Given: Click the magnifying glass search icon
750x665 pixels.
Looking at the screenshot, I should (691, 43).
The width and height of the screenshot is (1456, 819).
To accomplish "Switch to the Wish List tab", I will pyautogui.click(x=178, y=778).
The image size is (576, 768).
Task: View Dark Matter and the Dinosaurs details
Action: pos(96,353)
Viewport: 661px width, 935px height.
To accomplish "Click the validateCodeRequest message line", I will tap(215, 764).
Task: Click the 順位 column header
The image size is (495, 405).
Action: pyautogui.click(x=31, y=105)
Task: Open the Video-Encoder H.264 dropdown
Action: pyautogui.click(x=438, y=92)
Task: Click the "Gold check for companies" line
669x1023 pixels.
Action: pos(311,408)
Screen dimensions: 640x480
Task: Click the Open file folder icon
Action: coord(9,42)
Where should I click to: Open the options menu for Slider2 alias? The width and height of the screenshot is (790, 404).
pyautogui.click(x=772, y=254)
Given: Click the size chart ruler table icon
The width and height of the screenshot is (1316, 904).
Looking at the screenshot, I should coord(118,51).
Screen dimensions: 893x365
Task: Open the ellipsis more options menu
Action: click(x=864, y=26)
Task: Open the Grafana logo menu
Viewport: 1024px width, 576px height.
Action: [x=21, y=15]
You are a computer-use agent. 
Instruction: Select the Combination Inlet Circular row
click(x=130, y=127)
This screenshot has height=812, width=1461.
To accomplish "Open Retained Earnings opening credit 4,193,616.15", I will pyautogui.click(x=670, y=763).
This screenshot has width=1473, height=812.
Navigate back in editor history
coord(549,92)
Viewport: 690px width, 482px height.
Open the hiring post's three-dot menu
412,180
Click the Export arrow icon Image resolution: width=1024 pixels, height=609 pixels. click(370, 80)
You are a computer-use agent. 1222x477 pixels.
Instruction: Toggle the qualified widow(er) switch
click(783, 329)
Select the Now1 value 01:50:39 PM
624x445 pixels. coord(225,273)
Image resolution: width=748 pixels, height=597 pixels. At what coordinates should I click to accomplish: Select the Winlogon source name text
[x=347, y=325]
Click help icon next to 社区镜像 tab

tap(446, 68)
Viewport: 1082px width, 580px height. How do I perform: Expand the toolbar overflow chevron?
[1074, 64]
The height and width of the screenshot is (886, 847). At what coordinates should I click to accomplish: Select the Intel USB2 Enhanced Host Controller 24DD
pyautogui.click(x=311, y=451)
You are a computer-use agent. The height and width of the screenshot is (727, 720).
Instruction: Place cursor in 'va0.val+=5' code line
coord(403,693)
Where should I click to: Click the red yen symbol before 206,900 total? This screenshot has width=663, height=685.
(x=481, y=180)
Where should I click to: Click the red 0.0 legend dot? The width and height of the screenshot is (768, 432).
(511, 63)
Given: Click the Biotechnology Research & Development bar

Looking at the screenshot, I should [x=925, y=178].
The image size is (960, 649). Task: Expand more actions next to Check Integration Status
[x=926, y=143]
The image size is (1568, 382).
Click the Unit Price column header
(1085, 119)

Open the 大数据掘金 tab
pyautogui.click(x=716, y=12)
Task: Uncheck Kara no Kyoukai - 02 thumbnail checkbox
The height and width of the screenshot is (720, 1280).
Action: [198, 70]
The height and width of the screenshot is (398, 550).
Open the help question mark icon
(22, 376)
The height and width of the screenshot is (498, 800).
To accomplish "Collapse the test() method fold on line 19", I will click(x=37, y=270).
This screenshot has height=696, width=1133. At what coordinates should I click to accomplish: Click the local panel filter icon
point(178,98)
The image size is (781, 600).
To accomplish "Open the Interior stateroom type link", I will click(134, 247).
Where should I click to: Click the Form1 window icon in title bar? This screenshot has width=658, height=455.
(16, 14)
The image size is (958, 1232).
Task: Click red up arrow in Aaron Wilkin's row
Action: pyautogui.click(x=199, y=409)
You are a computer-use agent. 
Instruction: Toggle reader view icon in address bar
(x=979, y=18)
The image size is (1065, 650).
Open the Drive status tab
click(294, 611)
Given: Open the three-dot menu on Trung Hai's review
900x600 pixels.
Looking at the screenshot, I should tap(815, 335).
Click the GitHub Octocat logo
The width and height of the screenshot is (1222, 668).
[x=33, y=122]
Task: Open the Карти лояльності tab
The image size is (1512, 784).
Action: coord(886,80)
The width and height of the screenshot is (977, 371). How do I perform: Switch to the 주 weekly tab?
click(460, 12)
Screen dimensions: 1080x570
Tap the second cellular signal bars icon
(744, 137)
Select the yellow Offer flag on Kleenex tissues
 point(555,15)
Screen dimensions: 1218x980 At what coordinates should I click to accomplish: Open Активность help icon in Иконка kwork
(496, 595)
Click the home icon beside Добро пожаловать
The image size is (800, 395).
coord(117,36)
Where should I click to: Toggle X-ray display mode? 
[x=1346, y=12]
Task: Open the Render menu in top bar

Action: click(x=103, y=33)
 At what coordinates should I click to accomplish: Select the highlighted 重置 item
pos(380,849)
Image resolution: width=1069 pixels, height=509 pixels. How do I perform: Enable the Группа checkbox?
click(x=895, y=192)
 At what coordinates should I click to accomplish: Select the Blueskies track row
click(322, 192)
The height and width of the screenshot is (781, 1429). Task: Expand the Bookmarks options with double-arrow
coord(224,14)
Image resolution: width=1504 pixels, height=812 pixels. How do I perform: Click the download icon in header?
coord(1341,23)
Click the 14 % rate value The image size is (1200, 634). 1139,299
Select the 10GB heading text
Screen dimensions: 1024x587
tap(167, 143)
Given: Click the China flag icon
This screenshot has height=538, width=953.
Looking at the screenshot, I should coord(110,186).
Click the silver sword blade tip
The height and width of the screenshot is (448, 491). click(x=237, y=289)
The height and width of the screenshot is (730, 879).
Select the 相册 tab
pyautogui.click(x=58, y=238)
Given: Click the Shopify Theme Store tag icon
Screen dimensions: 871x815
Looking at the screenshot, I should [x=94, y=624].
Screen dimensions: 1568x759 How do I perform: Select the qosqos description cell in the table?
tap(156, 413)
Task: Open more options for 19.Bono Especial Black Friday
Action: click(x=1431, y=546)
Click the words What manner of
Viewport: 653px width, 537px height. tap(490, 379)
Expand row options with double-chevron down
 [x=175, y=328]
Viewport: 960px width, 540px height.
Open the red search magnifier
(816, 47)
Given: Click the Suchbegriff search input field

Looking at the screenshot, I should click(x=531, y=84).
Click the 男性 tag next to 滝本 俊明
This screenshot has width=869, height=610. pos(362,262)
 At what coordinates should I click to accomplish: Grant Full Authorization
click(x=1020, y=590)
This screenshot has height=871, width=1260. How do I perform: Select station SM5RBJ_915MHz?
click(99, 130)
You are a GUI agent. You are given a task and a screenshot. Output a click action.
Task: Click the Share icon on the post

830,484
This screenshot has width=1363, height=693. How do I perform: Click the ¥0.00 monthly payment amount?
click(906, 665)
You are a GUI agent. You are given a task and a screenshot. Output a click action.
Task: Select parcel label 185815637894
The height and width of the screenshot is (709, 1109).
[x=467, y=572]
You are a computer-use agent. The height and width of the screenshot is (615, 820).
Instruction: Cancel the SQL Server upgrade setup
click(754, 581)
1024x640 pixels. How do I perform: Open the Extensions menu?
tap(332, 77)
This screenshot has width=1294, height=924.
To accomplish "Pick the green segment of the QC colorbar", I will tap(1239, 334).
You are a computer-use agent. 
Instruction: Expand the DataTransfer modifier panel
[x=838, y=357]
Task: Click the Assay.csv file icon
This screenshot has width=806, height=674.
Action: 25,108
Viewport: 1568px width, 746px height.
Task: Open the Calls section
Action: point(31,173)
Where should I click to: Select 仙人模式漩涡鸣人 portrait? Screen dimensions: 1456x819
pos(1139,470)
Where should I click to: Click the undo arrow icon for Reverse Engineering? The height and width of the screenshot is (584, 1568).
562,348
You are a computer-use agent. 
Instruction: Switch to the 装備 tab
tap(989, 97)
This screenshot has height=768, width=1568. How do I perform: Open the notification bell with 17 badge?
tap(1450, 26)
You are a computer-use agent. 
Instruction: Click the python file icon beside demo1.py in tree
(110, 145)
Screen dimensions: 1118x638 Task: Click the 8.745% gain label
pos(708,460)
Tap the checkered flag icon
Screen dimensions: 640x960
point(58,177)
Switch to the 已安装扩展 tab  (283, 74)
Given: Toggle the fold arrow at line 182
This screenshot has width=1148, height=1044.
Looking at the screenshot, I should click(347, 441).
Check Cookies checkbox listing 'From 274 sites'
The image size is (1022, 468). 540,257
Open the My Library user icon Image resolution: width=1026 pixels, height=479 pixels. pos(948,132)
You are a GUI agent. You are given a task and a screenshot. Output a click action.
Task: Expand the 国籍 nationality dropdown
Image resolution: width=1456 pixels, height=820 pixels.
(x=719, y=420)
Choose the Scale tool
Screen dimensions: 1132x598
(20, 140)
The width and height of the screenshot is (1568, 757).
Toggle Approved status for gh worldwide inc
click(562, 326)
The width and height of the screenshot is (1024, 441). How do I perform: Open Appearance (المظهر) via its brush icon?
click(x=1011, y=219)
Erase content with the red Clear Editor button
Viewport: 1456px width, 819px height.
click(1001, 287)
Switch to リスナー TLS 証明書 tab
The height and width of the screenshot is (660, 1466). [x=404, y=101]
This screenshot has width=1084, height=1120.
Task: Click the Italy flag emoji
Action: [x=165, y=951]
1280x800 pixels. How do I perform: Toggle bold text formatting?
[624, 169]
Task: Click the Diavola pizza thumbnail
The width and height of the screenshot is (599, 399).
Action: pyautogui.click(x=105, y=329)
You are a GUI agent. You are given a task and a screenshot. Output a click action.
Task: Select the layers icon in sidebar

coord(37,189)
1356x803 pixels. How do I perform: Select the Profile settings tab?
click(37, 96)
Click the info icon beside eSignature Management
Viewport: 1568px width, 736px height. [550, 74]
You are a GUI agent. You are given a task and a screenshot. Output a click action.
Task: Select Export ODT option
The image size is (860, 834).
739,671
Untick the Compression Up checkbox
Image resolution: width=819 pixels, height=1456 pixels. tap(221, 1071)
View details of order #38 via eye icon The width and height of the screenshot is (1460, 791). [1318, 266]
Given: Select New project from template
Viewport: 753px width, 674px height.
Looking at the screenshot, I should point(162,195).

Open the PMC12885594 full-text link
* * *
Every line from the one containing "Click the info" through the end of the material above should be retyped exactly; please include nothing else.

• Result for this exercise
Click the info icon beside eSignature Management
Viewport: 1568px width, 736px height. [550, 74]
You are a GUI agent. You are given a task and a screenshot. Output a click action.
Task: Select Export ODT option
The image size is (860, 834).
739,671
Untick the Compression Up checkbox
Image resolution: width=819 pixels, height=1456 pixels. tap(221, 1071)
View details of order #38 via eye icon The width and height of the screenshot is (1460, 791). [1318, 266]
Given: Select New project from template
Viewport: 753px width, 674px height.
Looking at the screenshot, I should point(162,195).

Open the PMC12885594 full-text link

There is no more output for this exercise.